Back to the Future (again)

Wed 28 May 2014 | tags: Open Source, LiDAR, JavaScript, -- (permalink)

Uday Verma and I have been recently developing a new JavaScript point cloud visualization client called plasio. Its goal is quite simple -- to provide a simple 3D visualization environment for point cloud data in a web browser.

For the endeavor to work well, we need to compress the bloaty point cloud data down to an efficient format. The usual techniques -- JSON + gzip, protobuf, msgpack -- don't do very well with point clouds. Point cloud data are periodic, columnar, and fluffy. Each of these characteristics works to defeat the usual technique suspects. The periodic nature (point after point after point) doesn't give long runs of slightly different bytes to differentially compress. The columnar nature (X, Y, Z, Intensity, R, G, B, ReturnNumber, etc) and its binary packing exacerbates the failure of run-length encoding techniques. The fluffy nature comes from using wide integers to store narrow ranges of data. Format choices like storing the data in dimension-major storage (XXXXYYYZZZ) can give you the correlated runs of data that helps the popular algorithms, but the data organization cuts against you in other undesireable, detrimental ways.

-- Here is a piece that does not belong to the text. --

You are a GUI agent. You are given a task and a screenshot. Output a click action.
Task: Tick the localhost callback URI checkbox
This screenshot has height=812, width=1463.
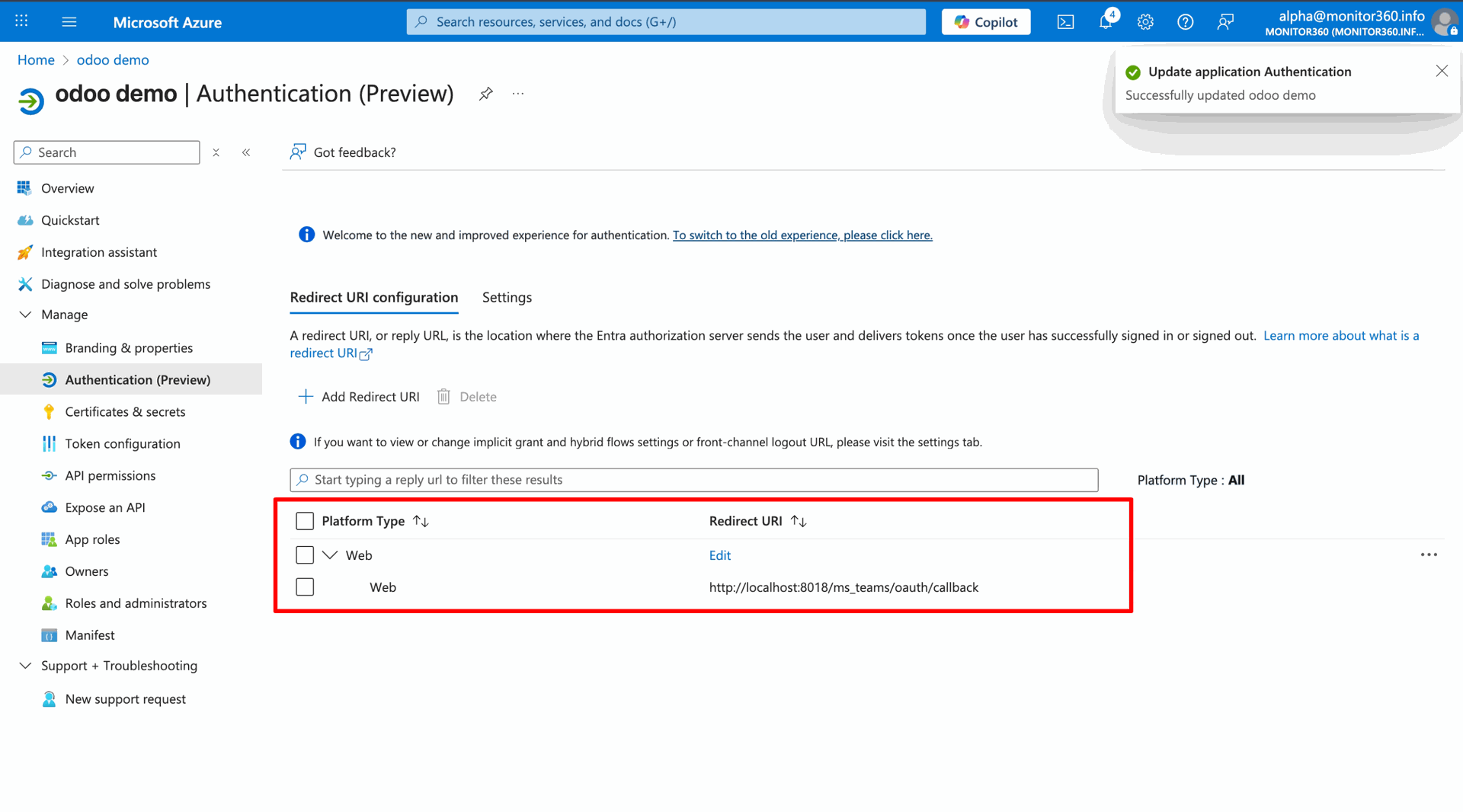[x=305, y=587]
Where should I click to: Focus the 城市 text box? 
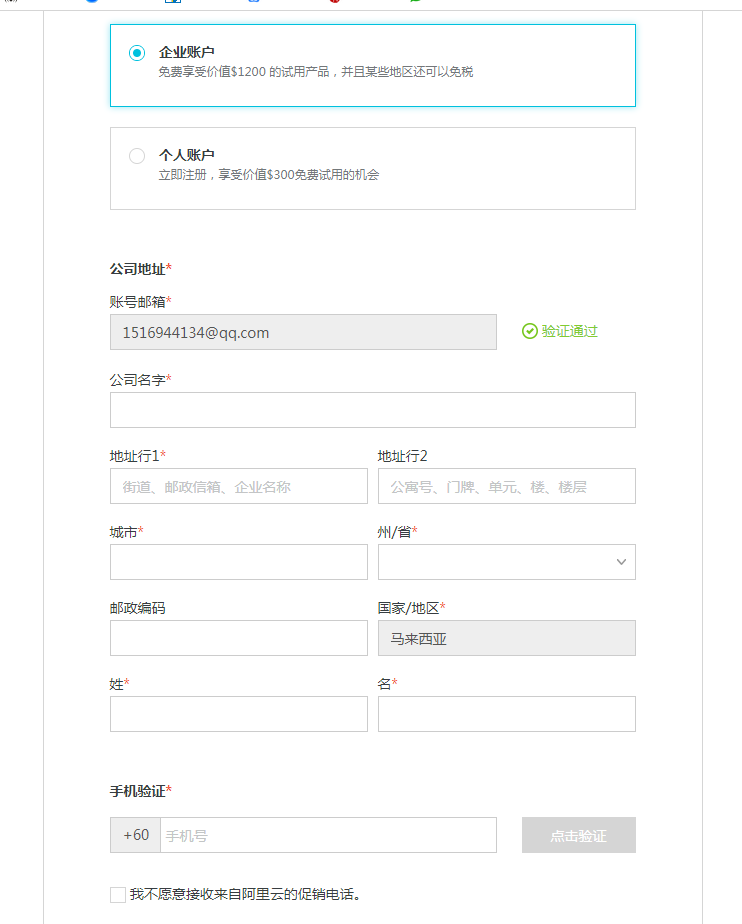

LASzip is an application of arithmetic encoding by Martin Isenburg to compress the cyclical nature of point cloud data. LASzip is a fantastically powerful open source technology that I have been proud to help popularize to the world. It leverages the inherent correlation in point cloud data and exploits it to use accurate predictions to store smaller-in-bit-size residuals. It is differential encoding on steroids, buoyed by the application of an accurate model of the data that pushes fewer bits of residuals into the file storage. Currently applied to point clouds that come from LiDAR systems, many features of its models are applicable to other point cloud data -- things like SfM and Kinect-style sensors like Occipital/Tango.

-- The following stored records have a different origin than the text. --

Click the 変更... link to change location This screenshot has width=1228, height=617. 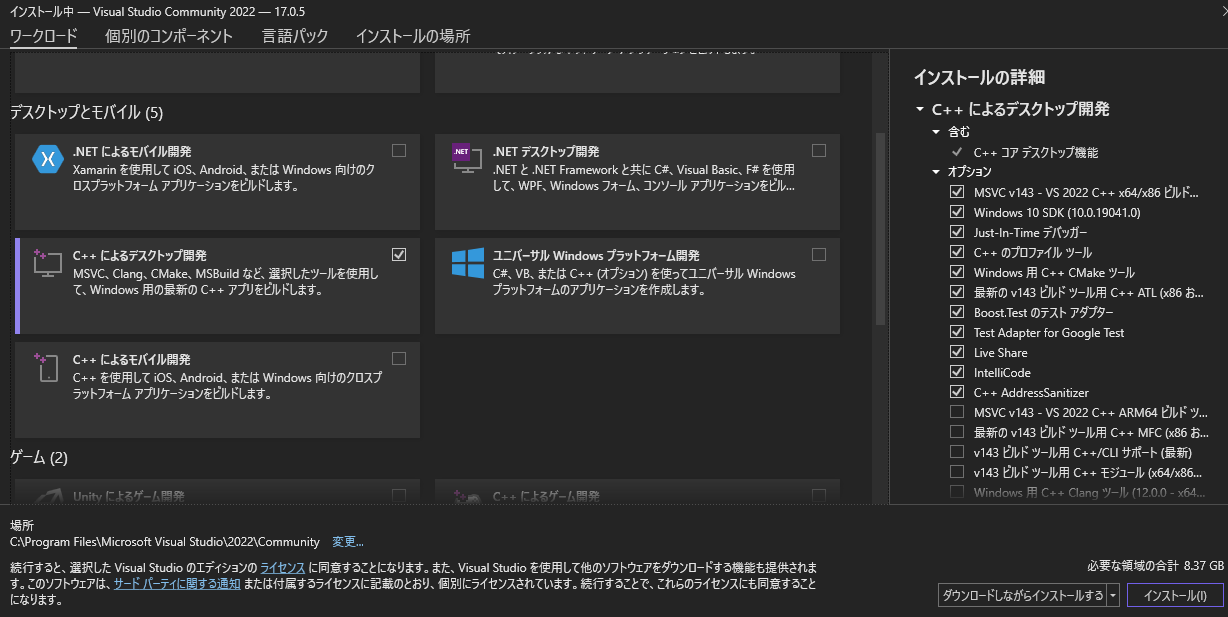tap(348, 542)
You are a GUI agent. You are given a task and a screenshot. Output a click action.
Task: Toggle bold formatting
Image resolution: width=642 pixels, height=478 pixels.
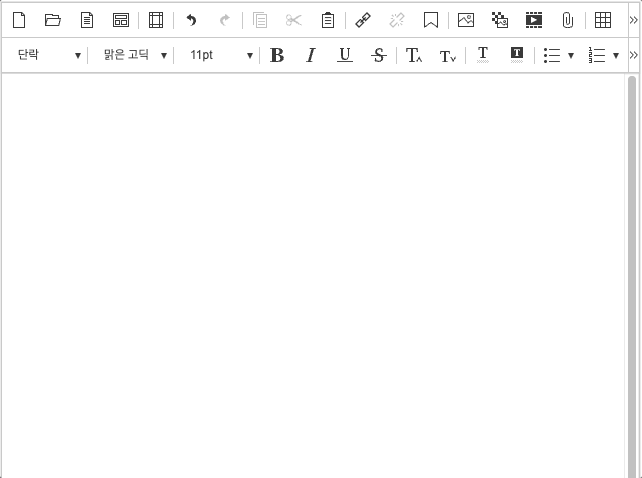[x=277, y=56]
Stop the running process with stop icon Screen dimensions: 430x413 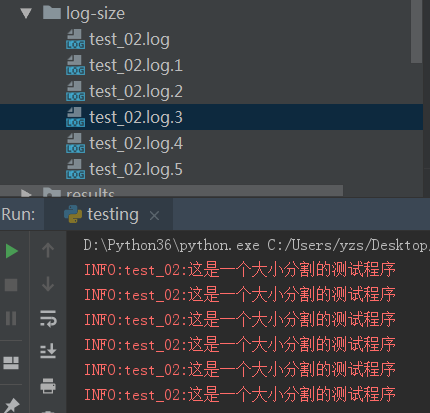11,285
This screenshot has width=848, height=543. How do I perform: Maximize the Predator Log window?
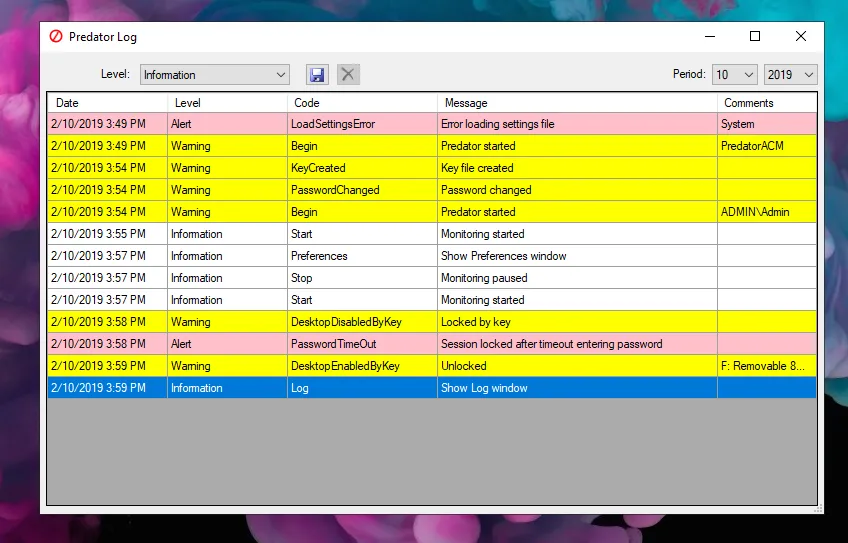[x=755, y=37]
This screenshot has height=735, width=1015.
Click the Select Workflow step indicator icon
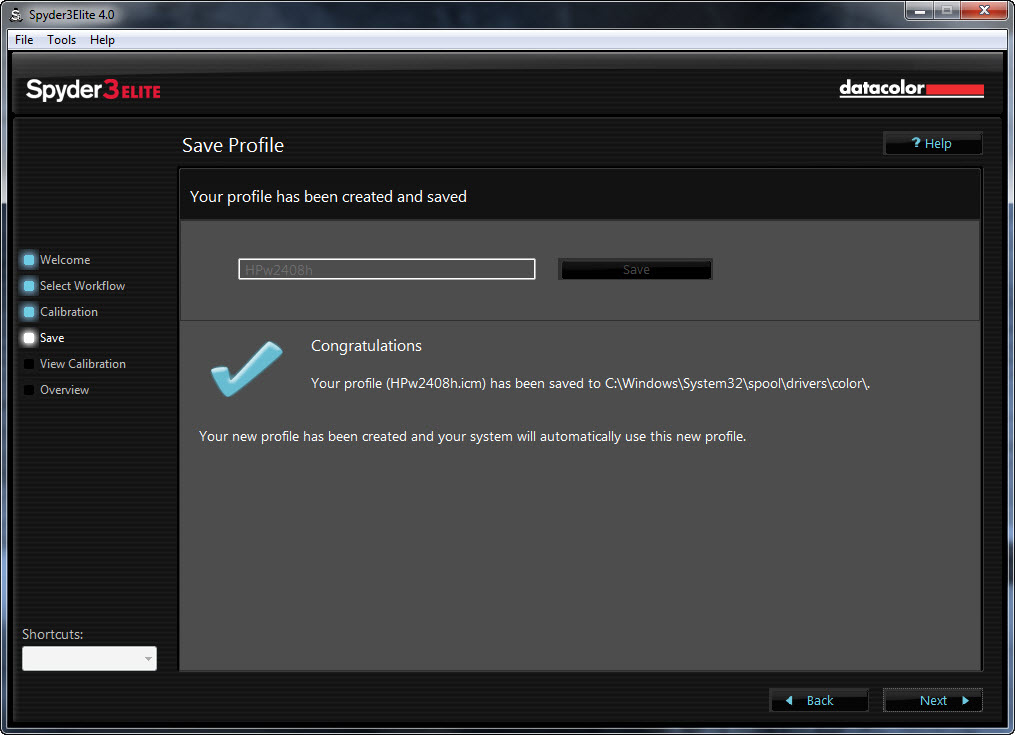29,286
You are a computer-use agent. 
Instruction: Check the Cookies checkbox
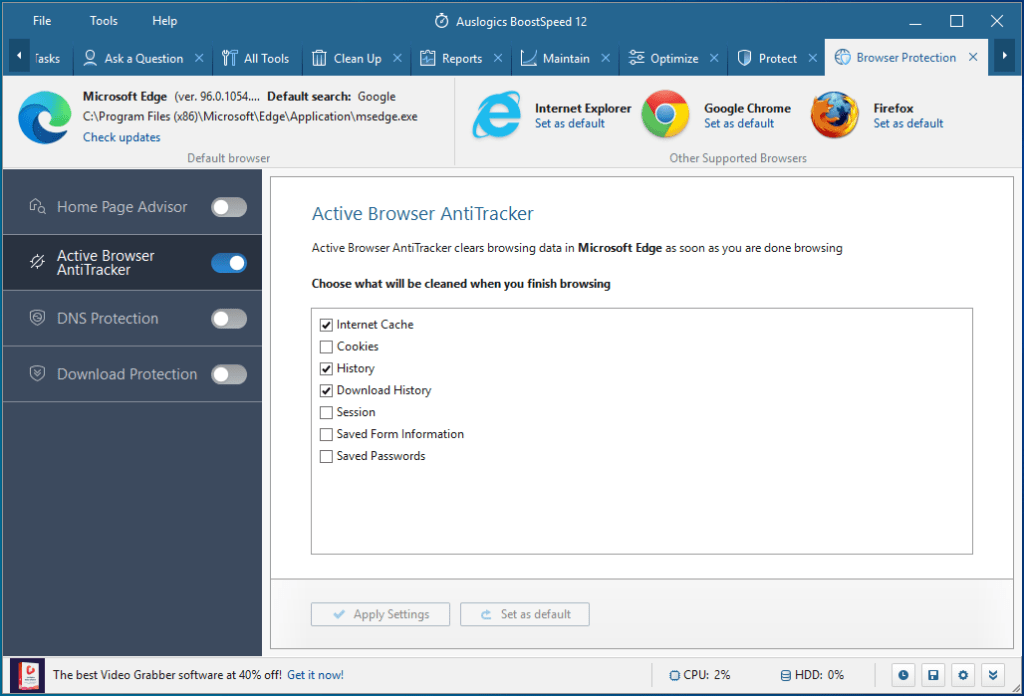point(326,346)
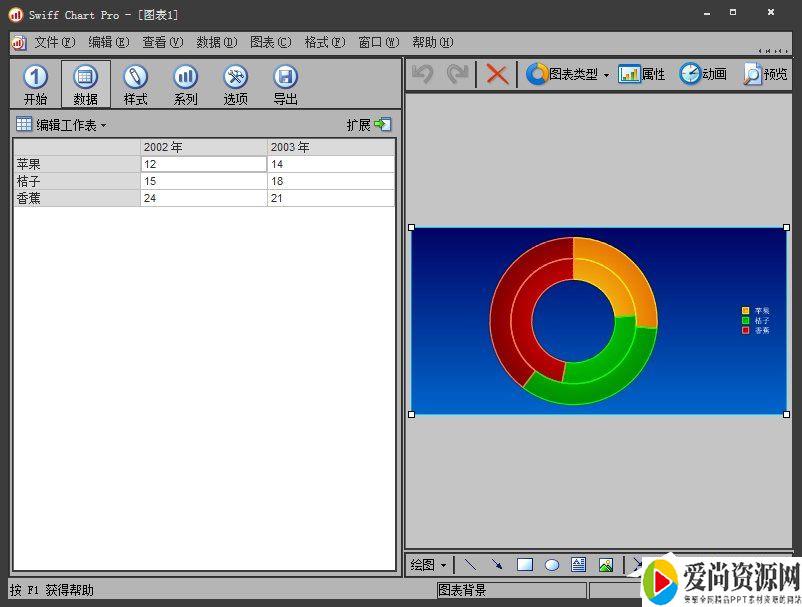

Because the usual browser-available compression suspects don't work very well for point cloud data, an uninspired choice would be to try to port LASzip to JavaScript. It's a big ask. The LASzip codebase is an intricate, bit-shifty pile of wizardry. Porting it to JavaScript, and the leakage that would result, would doom the project to being at best a second-class effort. It would suffer the restriction that many ports suffer as a result of being an out-of-home-language derivation. It is best if there's only one codebase.

Gary Bernhardt clearly articulates where a significant aspect of modern software development is heading -- to the browser. Of course, we've all known that for years, but the thing he rightly points out is that the suckiness-but-universality of JavaScript means developers are coming up with a myriad of ways to write not-JavaScript in a browser. One aspect that is getting legs is the idea of "JavaScript as assembly." The materialization of that idea is asm.js and Emscripten.

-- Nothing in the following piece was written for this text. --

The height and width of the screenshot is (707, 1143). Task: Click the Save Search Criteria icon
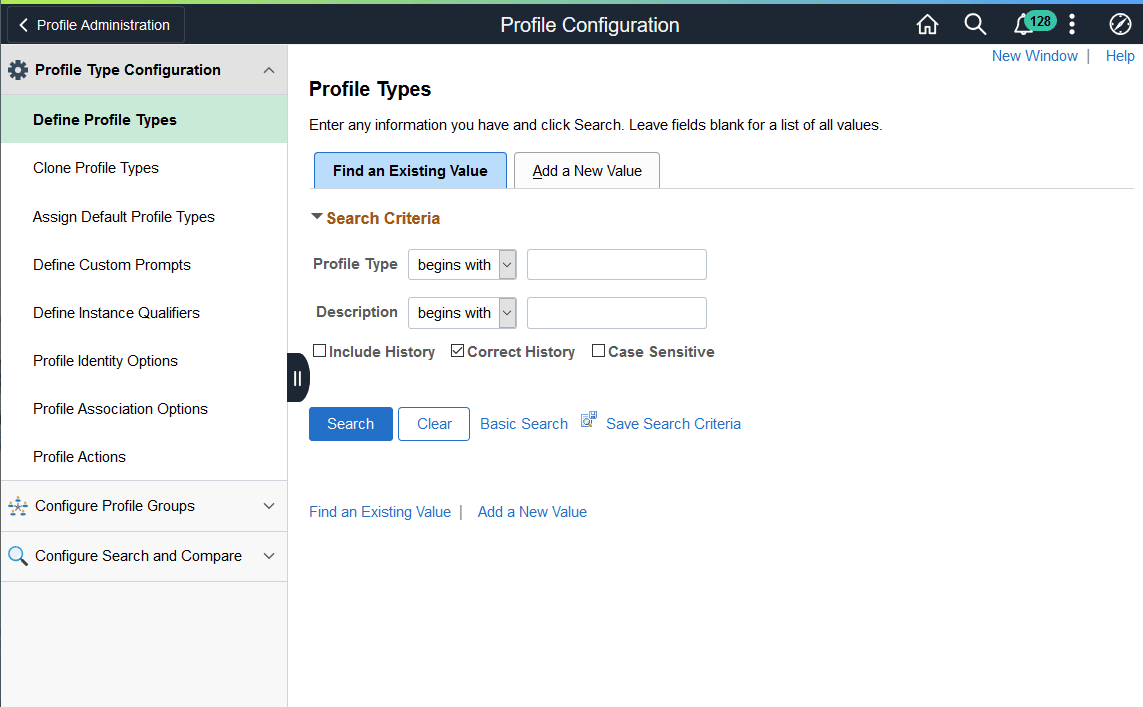(x=588, y=420)
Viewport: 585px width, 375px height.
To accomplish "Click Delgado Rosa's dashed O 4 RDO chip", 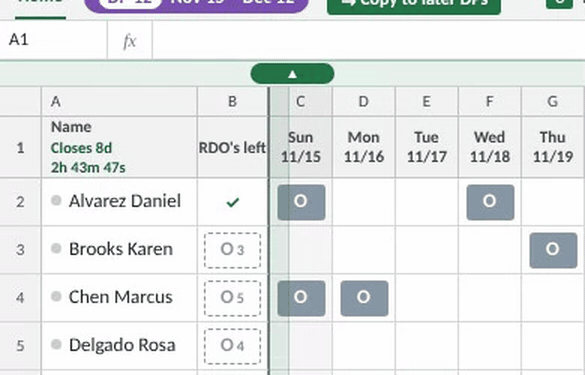I will pos(232,346).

In short, these technologies allow you to compile your C/C++ into JavaScript. No porting. It's as crazy as it sounds, but it really works. There's still some leaks though. Concepts that aren't available in JavaScript (like pointer traversal and vtable lookups) are emulated -- often at great cost. If you're planning on JavaScripting your C/C++, you definitely want to design away from those things if possible. Otherwise, it's magical.

Uday has refactored LASzip to better suit compilation to JavaScript using Emscripten. is the current status of that effort. Native compression/decompression speed has improved vs. the existing source tree due to the reorganization to better fit compilation to JavaScript.

Once we're done, we'll have a reasonably-performing pure JavaScript LAZ compression/decompression library that we can use to build efficient, browser-based point cloud software.